Transcribe the whole listing exactly, but do not carry over its pictures.
===
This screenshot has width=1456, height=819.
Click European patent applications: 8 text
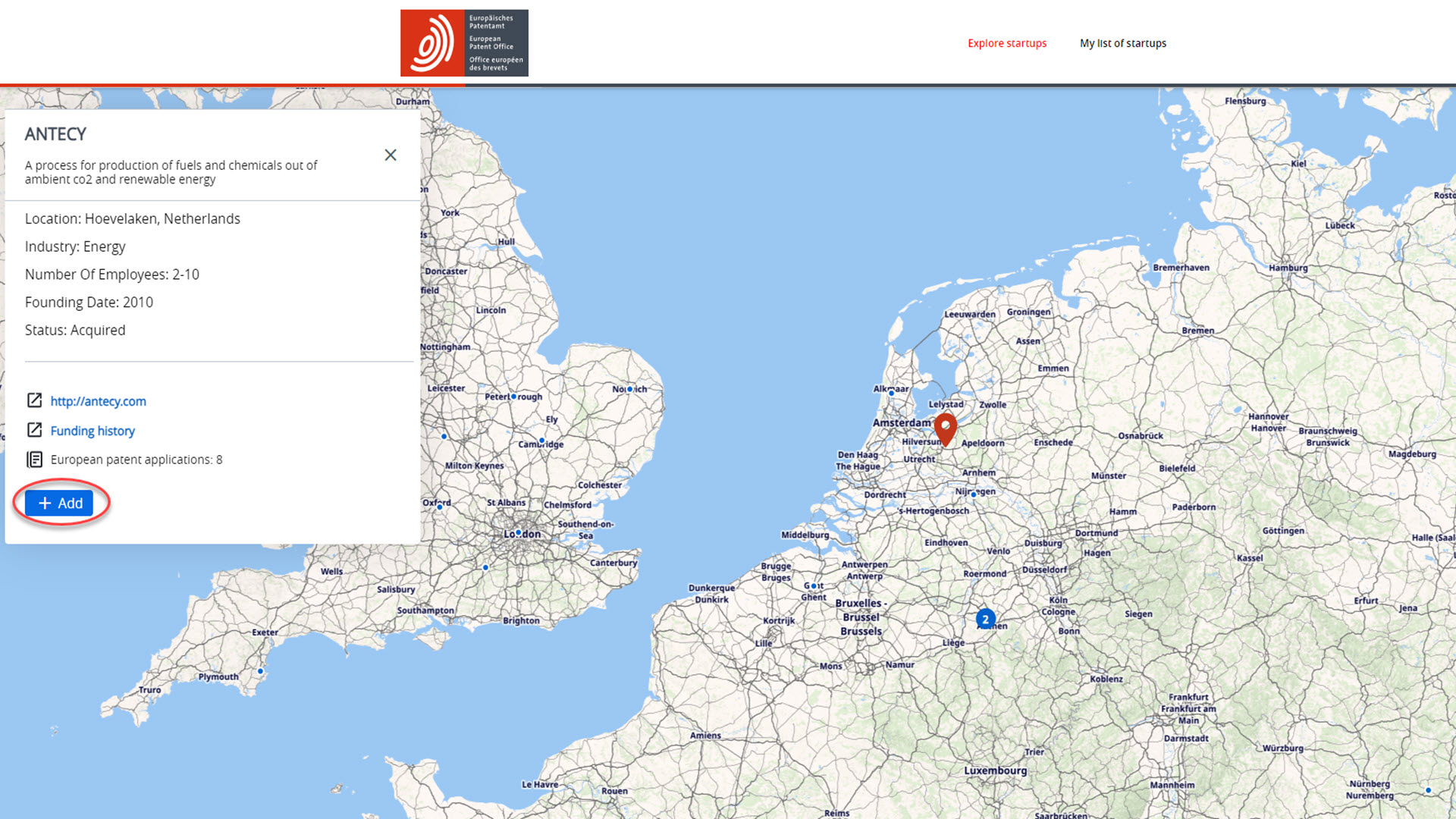pyautogui.click(x=136, y=460)
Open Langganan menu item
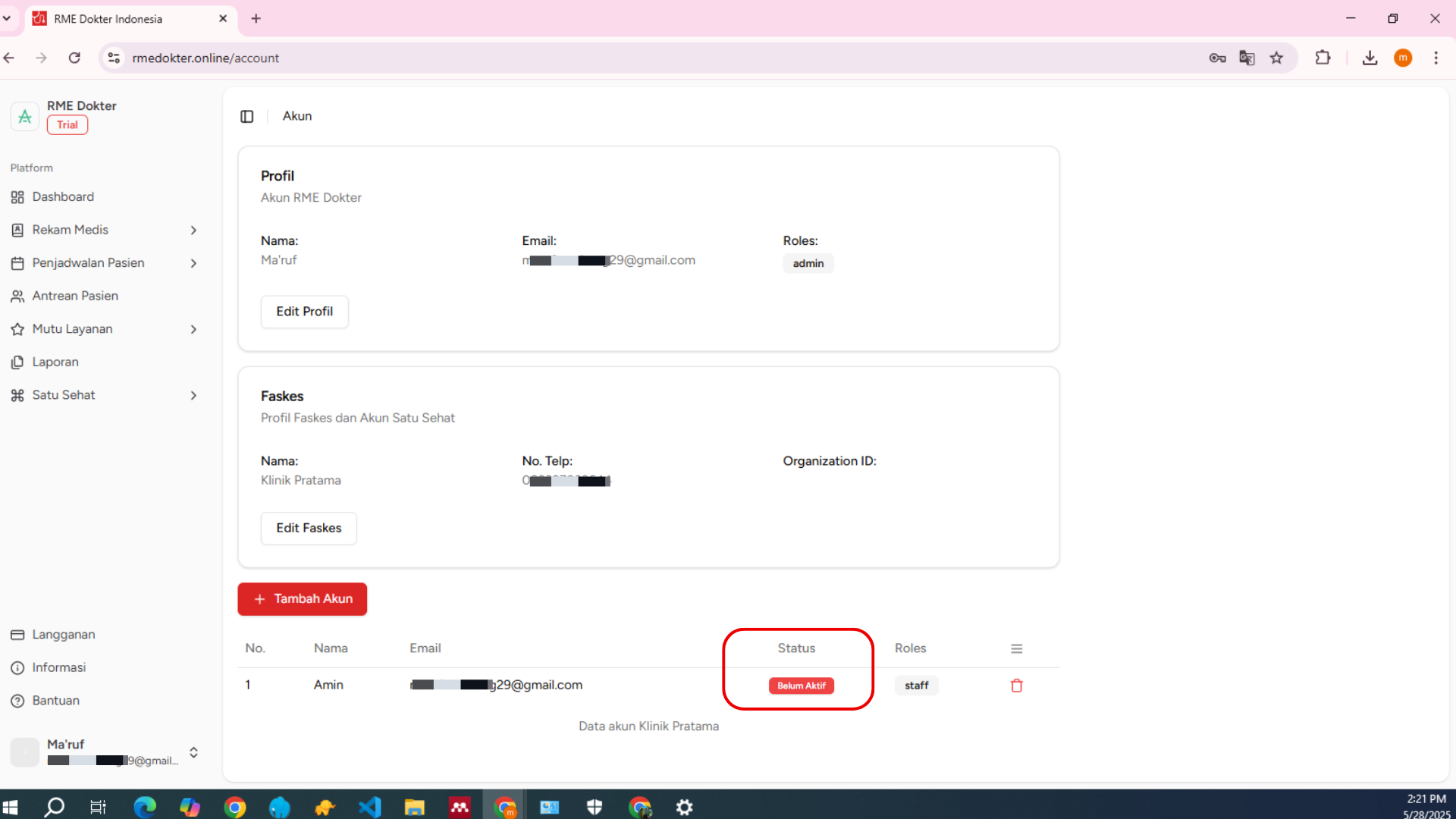The height and width of the screenshot is (819, 1456). [64, 635]
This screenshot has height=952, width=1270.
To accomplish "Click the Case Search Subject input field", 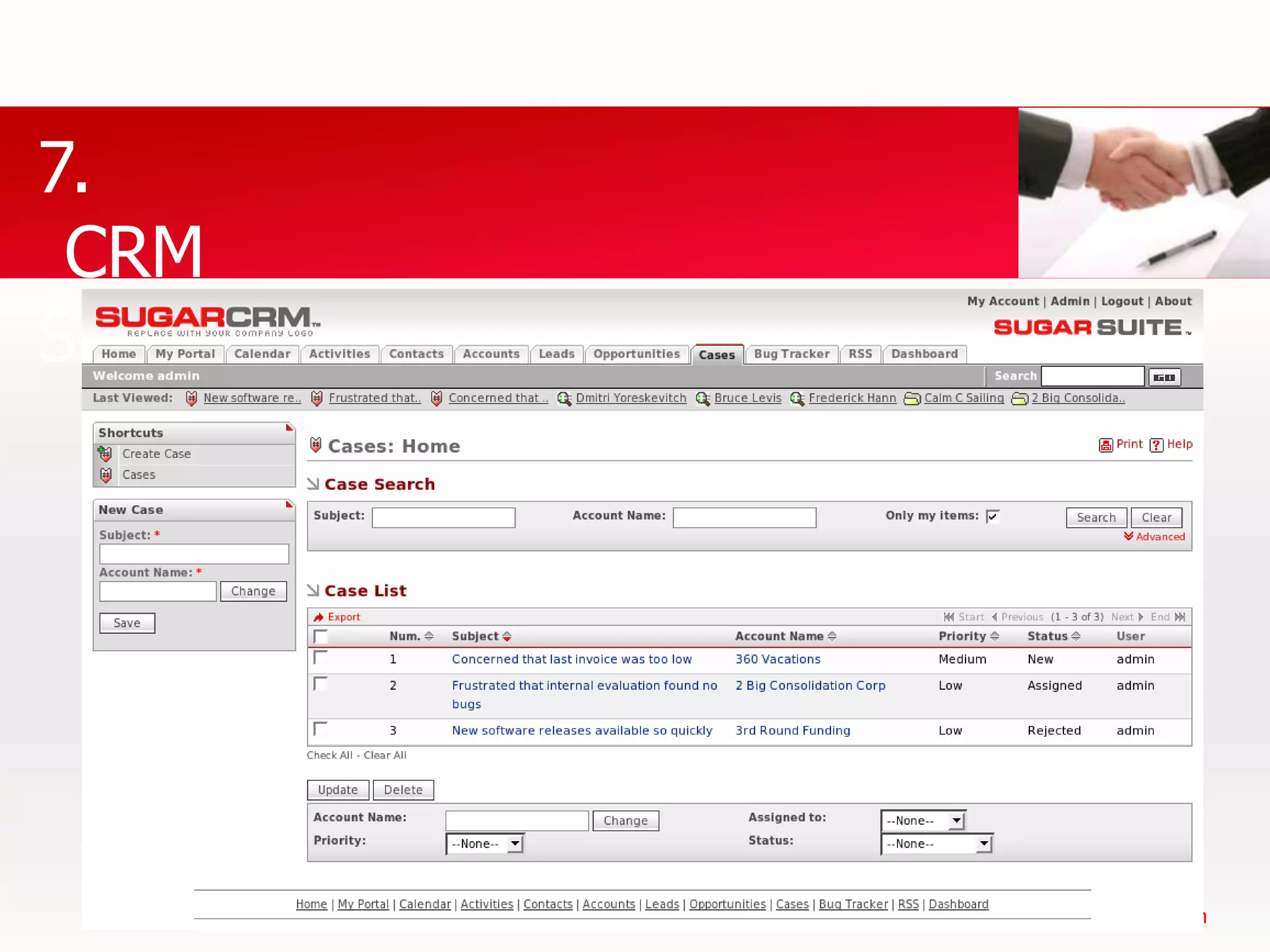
===
■ **Response area**
This screenshot has width=1456, height=819.
Click European patent applications: 8 text
pyautogui.click(x=136, y=460)
Open Langganan menu item
The height and width of the screenshot is (819, 1456). [64, 635]
This screenshot has height=952, width=1270.
To accomplish "Click the Case Search Subject input field", 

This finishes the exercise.